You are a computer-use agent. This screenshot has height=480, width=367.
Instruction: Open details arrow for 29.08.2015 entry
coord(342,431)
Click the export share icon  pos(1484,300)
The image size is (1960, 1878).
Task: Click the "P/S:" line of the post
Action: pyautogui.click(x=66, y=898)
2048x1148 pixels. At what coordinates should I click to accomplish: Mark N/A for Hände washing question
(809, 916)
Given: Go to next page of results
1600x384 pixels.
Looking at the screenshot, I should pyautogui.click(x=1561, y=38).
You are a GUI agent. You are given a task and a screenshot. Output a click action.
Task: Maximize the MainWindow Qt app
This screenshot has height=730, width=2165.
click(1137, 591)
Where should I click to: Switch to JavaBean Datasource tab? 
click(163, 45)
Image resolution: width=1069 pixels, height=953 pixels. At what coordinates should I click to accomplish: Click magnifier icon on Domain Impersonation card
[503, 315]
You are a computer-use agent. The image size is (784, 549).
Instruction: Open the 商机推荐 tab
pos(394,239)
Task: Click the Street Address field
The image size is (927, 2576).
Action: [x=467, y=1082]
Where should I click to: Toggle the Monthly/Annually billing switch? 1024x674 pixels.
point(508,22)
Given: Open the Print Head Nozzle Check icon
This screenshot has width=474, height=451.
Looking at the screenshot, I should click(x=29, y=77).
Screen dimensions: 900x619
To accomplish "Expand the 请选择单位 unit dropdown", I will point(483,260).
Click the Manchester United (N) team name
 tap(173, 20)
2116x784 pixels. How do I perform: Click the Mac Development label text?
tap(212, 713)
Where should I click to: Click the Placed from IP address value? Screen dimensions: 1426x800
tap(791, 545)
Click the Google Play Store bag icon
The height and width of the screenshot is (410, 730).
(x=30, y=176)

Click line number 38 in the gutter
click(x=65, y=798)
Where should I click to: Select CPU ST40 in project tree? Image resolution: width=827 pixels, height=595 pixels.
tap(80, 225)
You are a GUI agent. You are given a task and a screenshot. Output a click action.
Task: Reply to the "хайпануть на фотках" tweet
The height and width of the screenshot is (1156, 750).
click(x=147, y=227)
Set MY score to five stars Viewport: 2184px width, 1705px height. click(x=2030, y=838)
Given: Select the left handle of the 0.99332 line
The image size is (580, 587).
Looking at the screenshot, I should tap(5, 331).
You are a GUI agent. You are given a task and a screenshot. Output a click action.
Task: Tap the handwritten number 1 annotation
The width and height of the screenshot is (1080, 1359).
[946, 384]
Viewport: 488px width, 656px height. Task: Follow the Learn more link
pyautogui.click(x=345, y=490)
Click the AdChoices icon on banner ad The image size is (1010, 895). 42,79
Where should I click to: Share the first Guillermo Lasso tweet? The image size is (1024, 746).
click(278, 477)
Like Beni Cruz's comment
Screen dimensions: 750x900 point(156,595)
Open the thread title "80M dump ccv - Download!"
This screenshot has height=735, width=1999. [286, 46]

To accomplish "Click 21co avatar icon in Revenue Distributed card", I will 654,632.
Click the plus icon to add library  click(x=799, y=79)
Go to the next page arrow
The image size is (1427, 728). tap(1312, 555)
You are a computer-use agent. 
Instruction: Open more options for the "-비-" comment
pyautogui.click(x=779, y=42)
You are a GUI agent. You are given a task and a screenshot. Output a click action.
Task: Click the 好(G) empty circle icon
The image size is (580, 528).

----

* _TASK DETAILS_
Your task is to reproduce the records in full, without any alteration.

* _SOLVED PROBLEM_
You are a computer-use agent. This screenshot has height=480, width=367.
Instruction: Open details arrow for 29.08.2015 entry
coord(342,431)
Click the export share icon  pos(1484,300)
The image size is (1960, 1878).
Task: Click the "P/S:" line of the post
Action: pyautogui.click(x=66, y=898)
2048x1148 pixels. At what coordinates should I click to accomplish: Mark N/A for Hände washing question
(809, 916)
Given: Go to next page of results
1600x384 pixels.
Looking at the screenshot, I should pyautogui.click(x=1561, y=38).
You are a GUI agent. You are given a task and a screenshot. Output a click action.
Task: Maximize the MainWindow Qt app
This screenshot has height=730, width=2165.
click(1137, 591)
Where should I click to: Switch to JavaBean Datasource tab? 
click(163, 45)
Image resolution: width=1069 pixels, height=953 pixels. At what coordinates should I click to accomplish: Click magnifier icon on Domain Impersonation card
[503, 315]
You are a computer-use agent. The image size is (784, 549).
Instruction: Open the 商机推荐 tab
pos(394,239)
Task: Click the Street Address field
The image size is (927, 2576).
Action: [x=467, y=1082]
Where should I click to: Toggle the Monthly/Annually billing switch? 1024x674 pixels.
point(508,22)
Given: Open the Print Head Nozzle Check icon
This screenshot has width=474, height=451.
Looking at the screenshot, I should click(x=29, y=77).
Screen dimensions: 900x619
To accomplish "Expand the 请选择单位 unit dropdown", I will point(483,260).
Click the Manchester United (N) team name
 tap(173, 20)
2116x784 pixels. How do I perform: Click the Mac Development label text?
tap(212, 713)
Where should I click to: Click the Placed from IP address value? Screen dimensions: 1426x800
tap(791, 545)
Click the Google Play Store bag icon
The height and width of the screenshot is (410, 730).
(x=30, y=176)

Click line number 38 in the gutter
click(x=65, y=798)
Where should I click to: Select CPU ST40 in project tree? Image resolution: width=827 pixels, height=595 pixels.
tap(80, 225)
You are a GUI agent. You are given a task and a screenshot. Output a click action.
Task: Reply to the "хайпануть на фотках" tweet
The height and width of the screenshot is (1156, 750).
click(x=147, y=227)
Set MY score to five stars Viewport: 2184px width, 1705px height. click(x=2030, y=838)
Given: Select the left handle of the 0.99332 line
The image size is (580, 587).
Looking at the screenshot, I should tap(5, 331).
You are a GUI agent. You are given a task and a screenshot. Output a click action.
Task: Tap the handwritten number 1 annotation
The width and height of the screenshot is (1080, 1359).
[946, 384]
Viewport: 488px width, 656px height. Task: Follow the Learn more link
pyautogui.click(x=345, y=490)
Click the AdChoices icon on banner ad The image size is (1010, 895). 42,79
Where should I click to: Share the first Guillermo Lasso tweet? The image size is (1024, 746).
click(278, 477)
Like Beni Cruz's comment
Screen dimensions: 750x900 point(156,595)
Open the thread title "80M dump ccv - Download!"
This screenshot has height=735, width=1999. [286, 46]

To accomplish "Click 21co avatar icon in Revenue Distributed card", I will 654,632.
Click the plus icon to add library  click(x=799, y=79)
Go to the next page arrow
The image size is (1427, 728). tap(1312, 555)
You are a computer-use agent. 
Instruction: Open more options for the "-비-" comment
pyautogui.click(x=779, y=42)
You are a GUI agent. You are given a task and a screenshot. Output a click action.
Task: Click the 好(G) empty circle icon
The image size is (580, 528).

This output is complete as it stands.